PART TWO- Evaluate Your Finished TV Drama
Todorov’s Narrative theory states that there are three main parts to a narrative;
- The story starts with equilibrium, everyone is happy and life is normal
- Disequilibrium. Something happens to disrupt normality and this has to be confronted to restore the equilibrium.
- Finally the equilibrium is restored but it is a different equilibrium.
This can be applied to almost all narratives, in a crime drama these three stages are very clear; everything starts out normal, there is a murder which disrupts the equilibrium and then a different equilibrium is restored when the criminal is caught. Most crime dramas have a linear narrative and follows the normal format of time. Crime dramas can vary when it comes to whether they are single or multi-strand. Some crime dramas follow one main detective that the viewer generally supports and wants to succeed, while other, like NCIS, follow many characters. Also in most typical crime dramas the detective is the main protagonist and the one we follow throughout the series.

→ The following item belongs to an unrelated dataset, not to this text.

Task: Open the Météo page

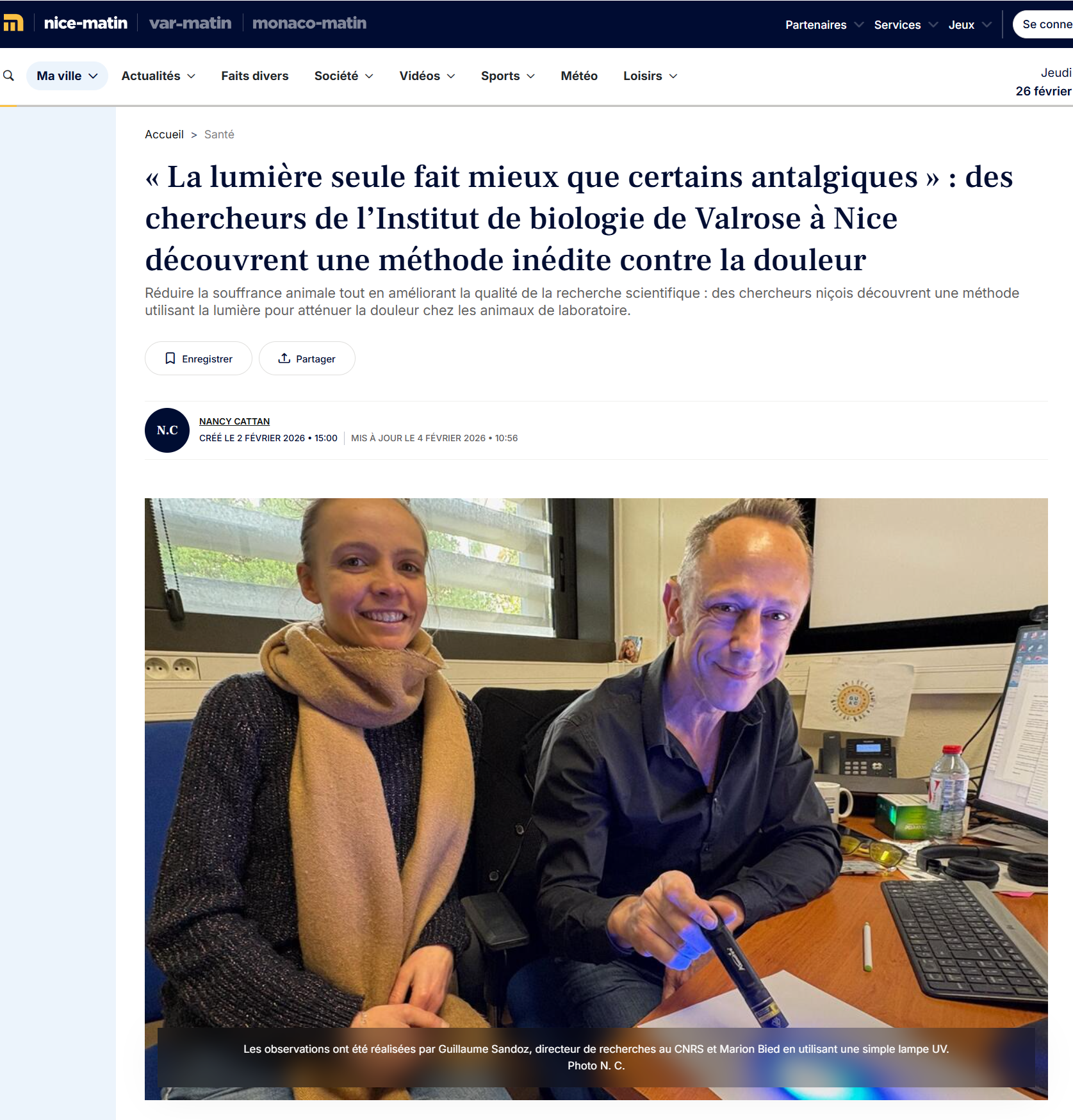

My crime drama does not follow the standard format of crime drama narrative. Our equilibrium is not a happy normality in fact it is almost the opposite. If the episode did follow Todovo’s theory the ‘equilibrium’ is someone getting away with the murder of his brother and the disequilibrium would be him being caught, then the restoration of a different equilibrium would be him getting out of prison and becoming a criminal lawyer. The format of our crime drama is also non-linear the opening starts just after the murder of Elliot’s brother and it is very clear that he did it. Throughout the episode it would cut between the past, showing issues with the two brothers, and the present. The crime drama also has a not so typical format as the protagonist is actually the murder but the audience are compelled to support him and want him to succeed as they’re shown things from his past that show him in a good light and make his actions look reasonable. In crime dramas there are two types of codes used to move the narrative along; enigma code and action code. An enigmas code is when the narrative is moved along using unsolved questions and an action code moves the narrative along via action and conflict. Our crime drama uses both of these codes as do most crime dramas. Our crime drama uses both of these codes in the opening straight away as there is a murder and questions are left unanswered about why Eliot killed his brother.
I think the opening of our crime drama successfully conveys what our crime drama is about. Straight away a victim and culprit are established; this shows an audience that the narrative is gonging to be about two brothers and the problems and events that lead to one of their murders. The opening title sequence shows that the narrative will be single strand and focus on the issues of one character. It also shows that the show would be heavily character based and that character development would be central to the show.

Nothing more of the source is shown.